Другие переводы Ольги Палны с разных языков можно найти на страничке www.olgapalna.com.Эта книга издавалась в 2005 году (главы "Джимми" в переводе ОП), в текущей версии (все главы в переводе ОП) эта книжка ранее не издавалась.И далее, видимо, издана не будет ...To Colem, with love.


Мир сновидений

В истории финской литературы XX века за Эйно Лейно (Эйно Печальным) прочно закрепилась слава первого поэта. Однако творчество Лейно вышло за пределы одной страны, перестав быть только национальным достоянием. Литературное наследие «великого художника слова», как называл Лейно Максим Горький, в значительной мере обогатило европейскую духовную культуру. И хотя со дня рождения Эйно Лейно минуло почти 130 лет, лучшие его стихотворения по-прежнему живут, и финский язык звучит в них прекрасной мелодией. Настоящее издание впервые знакомит читателей с творчеством финского писателя в столь полном объеме, в книгу включены как его поэтические, так и прозаические произведения.


Фунес, чудо памяти

Иренео Фунес помнил все. Обретя эту способность в 19 лет, благодаря серьезной травме, приведшей к параличу, он мог воссоздать в памяти любой прожитый им день. Мир Фунеса был невыносимо четким…


Убийца роз

В книге рассказывается история главного героя, который сталкивается с различными проблемами и препятствиями на протяжении всего своего путешествия. По пути он встречает множество второстепенных персонажей, которые играют важные роли в истории. Благодаря опыту главного героя книга исследует такие темы, как любовь, потеря, надежда и стойкость. По мере того, как главный герой преодолевает свои трудности, он усваивает ценные уроки жизни и растет как личность.

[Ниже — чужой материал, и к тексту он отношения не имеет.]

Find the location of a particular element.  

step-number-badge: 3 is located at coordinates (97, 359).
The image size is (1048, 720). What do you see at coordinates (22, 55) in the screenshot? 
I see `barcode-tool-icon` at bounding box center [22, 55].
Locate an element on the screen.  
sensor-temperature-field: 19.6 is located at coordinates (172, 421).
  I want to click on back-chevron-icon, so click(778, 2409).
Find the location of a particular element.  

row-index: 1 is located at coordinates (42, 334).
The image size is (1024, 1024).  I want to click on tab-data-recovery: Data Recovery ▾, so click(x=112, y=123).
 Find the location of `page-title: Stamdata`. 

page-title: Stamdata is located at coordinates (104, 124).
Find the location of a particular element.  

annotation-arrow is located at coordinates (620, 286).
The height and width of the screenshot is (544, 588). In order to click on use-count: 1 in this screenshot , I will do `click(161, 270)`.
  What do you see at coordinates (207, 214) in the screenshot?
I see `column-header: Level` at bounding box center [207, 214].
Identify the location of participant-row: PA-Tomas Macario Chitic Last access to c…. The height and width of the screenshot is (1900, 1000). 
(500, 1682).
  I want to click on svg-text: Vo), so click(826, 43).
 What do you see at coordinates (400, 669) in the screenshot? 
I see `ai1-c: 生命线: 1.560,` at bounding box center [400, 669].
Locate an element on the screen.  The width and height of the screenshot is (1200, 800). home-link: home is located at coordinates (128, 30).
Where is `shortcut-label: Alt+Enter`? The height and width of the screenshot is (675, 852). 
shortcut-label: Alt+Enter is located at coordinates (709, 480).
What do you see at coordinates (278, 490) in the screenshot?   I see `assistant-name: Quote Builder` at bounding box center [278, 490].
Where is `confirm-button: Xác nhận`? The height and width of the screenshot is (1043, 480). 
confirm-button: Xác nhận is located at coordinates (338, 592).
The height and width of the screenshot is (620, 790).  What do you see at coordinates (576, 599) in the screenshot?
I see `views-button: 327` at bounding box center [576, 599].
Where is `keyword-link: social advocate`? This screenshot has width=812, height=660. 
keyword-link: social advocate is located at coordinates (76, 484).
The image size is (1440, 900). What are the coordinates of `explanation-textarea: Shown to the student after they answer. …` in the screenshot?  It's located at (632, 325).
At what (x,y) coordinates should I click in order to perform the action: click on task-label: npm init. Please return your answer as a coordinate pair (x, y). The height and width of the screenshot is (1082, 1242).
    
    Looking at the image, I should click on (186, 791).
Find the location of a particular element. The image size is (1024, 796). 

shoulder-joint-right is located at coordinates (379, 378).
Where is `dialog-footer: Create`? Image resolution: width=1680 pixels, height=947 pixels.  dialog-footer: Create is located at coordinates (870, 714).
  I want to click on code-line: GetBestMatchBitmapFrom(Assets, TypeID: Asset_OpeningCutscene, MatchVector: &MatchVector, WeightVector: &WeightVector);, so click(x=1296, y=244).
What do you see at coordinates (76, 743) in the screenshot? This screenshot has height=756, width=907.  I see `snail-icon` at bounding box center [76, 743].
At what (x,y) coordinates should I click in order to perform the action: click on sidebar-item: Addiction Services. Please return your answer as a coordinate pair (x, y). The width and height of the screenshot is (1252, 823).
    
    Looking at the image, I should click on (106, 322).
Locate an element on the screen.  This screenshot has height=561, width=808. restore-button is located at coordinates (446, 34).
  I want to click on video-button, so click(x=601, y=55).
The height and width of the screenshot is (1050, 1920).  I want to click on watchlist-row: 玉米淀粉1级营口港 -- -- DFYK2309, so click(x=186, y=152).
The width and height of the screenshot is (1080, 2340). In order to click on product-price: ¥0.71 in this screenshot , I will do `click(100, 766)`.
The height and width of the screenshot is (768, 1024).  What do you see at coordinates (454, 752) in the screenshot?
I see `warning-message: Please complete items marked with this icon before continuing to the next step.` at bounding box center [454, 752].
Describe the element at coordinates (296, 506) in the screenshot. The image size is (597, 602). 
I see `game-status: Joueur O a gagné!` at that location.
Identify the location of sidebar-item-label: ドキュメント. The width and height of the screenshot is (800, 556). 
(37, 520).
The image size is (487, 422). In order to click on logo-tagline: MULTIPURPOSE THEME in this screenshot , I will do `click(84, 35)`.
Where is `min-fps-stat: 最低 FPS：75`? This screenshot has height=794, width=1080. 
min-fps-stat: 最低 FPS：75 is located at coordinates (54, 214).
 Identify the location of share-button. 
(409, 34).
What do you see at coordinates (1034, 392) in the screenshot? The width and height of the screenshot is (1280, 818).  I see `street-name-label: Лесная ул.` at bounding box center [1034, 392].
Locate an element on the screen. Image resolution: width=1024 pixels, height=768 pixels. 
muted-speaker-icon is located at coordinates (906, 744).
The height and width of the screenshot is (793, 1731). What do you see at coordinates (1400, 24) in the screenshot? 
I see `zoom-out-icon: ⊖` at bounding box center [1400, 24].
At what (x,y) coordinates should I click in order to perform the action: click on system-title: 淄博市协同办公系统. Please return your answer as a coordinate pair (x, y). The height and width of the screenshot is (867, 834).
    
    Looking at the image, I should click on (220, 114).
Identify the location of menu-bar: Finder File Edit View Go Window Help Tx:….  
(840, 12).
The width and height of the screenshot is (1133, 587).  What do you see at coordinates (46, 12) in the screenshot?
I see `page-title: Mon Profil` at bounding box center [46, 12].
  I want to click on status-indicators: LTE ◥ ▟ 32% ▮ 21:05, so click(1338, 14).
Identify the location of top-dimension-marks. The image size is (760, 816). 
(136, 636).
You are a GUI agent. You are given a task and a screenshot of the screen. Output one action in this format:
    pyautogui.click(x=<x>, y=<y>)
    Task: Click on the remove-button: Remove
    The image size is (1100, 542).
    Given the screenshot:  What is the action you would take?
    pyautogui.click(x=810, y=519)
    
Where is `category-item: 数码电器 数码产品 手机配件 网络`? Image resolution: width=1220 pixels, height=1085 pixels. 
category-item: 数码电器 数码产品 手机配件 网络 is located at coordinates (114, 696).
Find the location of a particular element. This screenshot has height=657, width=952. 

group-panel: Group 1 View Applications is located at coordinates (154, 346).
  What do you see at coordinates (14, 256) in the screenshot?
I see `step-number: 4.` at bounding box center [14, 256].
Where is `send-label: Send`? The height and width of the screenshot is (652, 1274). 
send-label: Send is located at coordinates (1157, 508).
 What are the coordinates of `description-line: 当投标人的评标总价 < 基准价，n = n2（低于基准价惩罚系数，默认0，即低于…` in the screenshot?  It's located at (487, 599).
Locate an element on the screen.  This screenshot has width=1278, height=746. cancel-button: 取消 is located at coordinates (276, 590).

Том 11. Благонамеренные речи

Настоящее Собрание сочинений и писем Салтыкова-Щедрина, в котором критически использованы опыт и материалы предыдущего издания, осуществляется с учетом новейших достижений советского щедриноведения. Собрание является наиболее полным из всех существующих и включает в себя все известные в настоящее время произведения писателя, как законченные, так и незавершенные.«Благонамеренные речи» формировались поначалу как публицистический, журнальный цикл. Этим объясняется как динамичность, оперативность отклика на те глубинные сдвиги и изменения, которые имели место в российской действительности конца 60-х — середины 70-х годов, так и широта жизненных наблюдений.